The song resonated in my spirit – a reminder that this isn’t our first time being deeply divided. We’ve had to figure out ways to reach across our divergent convictions, opinions, and fears to reconcile. We’ve had to restore our social fabric and arbitrate our collective identity. We can do it again. But how?

In Racing to Justice: Transforming Our Conceptions of Self and Other to Build an Inclusive Society, John A. Powell writes, “Spirituality is the practice of addressing ontological suffering by relating to something more authentic and larger than the egoistic self. It is informed by suffering on the one hand… and love on the other.” Could this be the answer? Spirituality? I believe our congregations and communities need us to reclaim a leading role in healing our world and addressing suffering by doing more than naming a list of ills, individual wrongs, and systemic evils. The world needs us to address suffering with/through the God who gave us God’s son. The love of God through Jesus Christ is the “something… more authentic and larger than the egoistic self.”

In The Soul Care Birthright, Guy Robinson stresses, “the urgent need for postmodern church leaders to retrain, reframe, and reclaim a leading role.”  He writes, “the postmodern world is facing not just a mental health crisis, but a psychospiritual crisis that the church is duty bound to address as the heir of a soul care birthright bequeathed to it by the exemplary life, teachings, and ministerial practices of Jesus Christ.

Leading and leaning into Spirituality as communal practice, rooted and rendered in love, might be the answer.

Sixty years later, I believe those songwriters were onto something.

What the world needs now is love, sweet love.

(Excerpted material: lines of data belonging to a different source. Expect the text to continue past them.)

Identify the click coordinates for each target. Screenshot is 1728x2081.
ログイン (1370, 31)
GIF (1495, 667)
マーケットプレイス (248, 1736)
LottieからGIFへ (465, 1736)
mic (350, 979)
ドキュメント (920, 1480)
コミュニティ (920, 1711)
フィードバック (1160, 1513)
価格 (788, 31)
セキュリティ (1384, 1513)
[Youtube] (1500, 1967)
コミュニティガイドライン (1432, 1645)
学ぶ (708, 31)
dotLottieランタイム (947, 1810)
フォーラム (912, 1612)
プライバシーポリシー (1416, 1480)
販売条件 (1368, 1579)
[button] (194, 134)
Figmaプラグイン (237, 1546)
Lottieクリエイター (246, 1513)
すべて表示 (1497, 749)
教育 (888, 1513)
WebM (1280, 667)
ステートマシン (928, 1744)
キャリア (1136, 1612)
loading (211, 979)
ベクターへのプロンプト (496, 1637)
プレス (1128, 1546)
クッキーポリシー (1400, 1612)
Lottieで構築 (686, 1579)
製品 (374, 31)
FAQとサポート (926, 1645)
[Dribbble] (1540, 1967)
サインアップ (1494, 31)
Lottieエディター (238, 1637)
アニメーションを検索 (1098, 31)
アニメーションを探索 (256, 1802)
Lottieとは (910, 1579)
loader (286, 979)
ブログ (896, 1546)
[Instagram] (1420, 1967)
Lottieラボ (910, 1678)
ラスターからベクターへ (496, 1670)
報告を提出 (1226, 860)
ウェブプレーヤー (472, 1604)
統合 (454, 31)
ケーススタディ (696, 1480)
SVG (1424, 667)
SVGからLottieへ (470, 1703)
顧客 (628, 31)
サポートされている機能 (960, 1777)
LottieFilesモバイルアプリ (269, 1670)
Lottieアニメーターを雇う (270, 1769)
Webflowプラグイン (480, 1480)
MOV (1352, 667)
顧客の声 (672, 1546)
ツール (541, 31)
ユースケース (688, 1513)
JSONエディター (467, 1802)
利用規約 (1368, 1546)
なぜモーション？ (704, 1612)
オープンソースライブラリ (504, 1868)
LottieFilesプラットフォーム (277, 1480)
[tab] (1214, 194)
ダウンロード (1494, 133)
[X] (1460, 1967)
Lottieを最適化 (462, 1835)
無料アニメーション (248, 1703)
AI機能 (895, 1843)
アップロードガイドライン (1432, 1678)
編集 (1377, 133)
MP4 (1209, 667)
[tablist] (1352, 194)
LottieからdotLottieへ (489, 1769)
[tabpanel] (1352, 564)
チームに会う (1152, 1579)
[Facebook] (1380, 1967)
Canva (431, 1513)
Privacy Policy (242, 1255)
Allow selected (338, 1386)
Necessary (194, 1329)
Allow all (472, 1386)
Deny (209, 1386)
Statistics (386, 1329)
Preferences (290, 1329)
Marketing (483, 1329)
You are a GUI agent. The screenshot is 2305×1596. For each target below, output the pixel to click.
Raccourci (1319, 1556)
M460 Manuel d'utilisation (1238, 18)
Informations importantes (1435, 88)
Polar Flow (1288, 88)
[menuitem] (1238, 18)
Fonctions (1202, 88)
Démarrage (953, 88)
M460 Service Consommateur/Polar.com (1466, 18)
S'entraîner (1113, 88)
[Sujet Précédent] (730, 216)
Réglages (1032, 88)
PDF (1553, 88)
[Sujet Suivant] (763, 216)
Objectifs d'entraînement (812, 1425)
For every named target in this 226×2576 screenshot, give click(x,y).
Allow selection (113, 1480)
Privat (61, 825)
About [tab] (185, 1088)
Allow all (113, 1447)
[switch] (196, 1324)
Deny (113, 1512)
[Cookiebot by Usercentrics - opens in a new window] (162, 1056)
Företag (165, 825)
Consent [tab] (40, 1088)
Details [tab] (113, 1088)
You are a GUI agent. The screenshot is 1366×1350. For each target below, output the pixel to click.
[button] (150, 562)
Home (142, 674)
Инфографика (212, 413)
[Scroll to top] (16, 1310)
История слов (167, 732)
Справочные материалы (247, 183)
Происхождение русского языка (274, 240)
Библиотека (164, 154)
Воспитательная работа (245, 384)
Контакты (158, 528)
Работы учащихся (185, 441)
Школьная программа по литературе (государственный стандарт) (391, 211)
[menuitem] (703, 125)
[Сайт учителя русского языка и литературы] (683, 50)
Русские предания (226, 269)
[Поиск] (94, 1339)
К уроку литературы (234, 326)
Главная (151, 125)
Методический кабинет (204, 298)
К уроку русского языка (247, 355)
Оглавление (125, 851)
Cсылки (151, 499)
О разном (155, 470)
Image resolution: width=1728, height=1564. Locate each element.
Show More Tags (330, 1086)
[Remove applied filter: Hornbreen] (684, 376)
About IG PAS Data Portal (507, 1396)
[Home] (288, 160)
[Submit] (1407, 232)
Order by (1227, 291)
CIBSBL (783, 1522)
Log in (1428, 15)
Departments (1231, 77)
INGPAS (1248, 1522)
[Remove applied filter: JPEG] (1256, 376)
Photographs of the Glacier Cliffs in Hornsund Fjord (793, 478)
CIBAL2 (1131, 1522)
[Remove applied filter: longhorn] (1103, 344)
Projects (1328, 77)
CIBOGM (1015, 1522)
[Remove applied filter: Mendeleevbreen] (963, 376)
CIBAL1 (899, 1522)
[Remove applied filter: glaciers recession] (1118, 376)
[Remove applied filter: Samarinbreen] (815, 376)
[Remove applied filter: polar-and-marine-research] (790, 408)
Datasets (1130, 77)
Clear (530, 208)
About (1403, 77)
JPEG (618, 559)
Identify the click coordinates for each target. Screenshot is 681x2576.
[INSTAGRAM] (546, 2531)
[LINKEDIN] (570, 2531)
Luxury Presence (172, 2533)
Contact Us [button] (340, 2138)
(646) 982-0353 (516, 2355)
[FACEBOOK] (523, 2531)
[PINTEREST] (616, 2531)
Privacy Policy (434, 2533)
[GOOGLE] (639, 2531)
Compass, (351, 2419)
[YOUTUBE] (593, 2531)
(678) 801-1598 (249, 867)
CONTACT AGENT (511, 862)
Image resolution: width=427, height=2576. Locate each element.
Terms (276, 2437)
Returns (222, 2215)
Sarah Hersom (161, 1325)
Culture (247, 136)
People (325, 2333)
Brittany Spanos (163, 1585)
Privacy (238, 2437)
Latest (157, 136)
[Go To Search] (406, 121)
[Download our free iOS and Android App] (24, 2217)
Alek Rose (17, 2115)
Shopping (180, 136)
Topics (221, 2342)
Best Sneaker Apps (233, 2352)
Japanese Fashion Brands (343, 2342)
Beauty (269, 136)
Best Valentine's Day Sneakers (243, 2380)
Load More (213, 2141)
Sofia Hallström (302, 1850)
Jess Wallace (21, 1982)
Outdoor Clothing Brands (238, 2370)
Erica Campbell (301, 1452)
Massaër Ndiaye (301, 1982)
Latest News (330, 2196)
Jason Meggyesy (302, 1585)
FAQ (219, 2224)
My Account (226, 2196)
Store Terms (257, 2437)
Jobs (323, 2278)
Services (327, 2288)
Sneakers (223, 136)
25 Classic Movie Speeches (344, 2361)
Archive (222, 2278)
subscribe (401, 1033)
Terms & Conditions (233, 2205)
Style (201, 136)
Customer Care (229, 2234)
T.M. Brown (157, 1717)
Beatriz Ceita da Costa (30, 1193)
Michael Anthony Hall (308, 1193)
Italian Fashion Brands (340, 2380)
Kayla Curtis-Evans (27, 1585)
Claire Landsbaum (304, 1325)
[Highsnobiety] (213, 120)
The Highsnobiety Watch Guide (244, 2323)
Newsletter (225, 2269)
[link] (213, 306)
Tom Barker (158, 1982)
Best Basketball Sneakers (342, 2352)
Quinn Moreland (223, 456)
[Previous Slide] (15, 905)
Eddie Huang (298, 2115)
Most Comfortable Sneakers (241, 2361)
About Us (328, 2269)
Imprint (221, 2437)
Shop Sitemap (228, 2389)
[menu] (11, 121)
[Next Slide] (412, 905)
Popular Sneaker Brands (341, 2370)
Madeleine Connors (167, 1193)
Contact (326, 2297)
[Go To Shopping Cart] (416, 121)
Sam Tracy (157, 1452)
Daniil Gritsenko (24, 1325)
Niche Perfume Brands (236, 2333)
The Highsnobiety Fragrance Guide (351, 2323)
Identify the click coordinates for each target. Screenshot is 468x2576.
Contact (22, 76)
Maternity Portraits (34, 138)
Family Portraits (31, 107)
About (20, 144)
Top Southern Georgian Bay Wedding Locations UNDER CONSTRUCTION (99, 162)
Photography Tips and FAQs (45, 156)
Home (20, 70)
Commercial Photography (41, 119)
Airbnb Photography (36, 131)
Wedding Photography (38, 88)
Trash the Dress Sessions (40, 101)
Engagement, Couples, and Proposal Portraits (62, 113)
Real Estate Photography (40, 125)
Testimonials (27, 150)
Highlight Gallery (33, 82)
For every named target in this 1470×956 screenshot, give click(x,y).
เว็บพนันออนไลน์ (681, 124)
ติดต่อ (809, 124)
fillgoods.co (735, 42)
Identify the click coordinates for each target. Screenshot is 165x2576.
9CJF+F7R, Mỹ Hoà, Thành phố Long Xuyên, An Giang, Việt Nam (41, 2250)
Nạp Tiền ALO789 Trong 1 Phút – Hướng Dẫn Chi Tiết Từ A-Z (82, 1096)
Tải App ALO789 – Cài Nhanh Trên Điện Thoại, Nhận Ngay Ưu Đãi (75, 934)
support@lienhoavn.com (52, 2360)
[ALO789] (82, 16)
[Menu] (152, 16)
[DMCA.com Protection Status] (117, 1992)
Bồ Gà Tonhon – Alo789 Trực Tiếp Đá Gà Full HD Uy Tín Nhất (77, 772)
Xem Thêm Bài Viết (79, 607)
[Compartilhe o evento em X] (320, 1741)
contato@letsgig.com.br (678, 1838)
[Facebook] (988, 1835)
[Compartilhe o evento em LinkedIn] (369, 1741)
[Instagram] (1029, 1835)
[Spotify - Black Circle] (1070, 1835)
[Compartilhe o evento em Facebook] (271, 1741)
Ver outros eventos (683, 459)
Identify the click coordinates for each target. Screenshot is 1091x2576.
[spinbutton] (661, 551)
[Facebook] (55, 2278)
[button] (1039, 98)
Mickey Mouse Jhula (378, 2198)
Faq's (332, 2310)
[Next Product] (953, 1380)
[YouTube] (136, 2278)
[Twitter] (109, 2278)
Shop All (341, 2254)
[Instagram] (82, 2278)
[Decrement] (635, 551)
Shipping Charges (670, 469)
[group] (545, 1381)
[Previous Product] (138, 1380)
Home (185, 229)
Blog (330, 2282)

For God so loved the world that he gave his one and only Son, that whoever believes in him shall not perish but have eternal life.

John 3:16


 Discussion Prompts:

  1. What do the different types and varying degrees of suffering look like in your congregation, community, and/or neighborhood?
  2. How might communal Spiritual practices help address suffering in your context?
  3. How can we begin to retrain, reframe, and reclaim a leading role in addressing the mental health, psychospiritual, and/or political crisis of our time?
  4. In your context, how does “the exemplary life, teachings, and ministerial practices of Jesus Christ,” as well as Jesus’ death and resurrection, offer healing?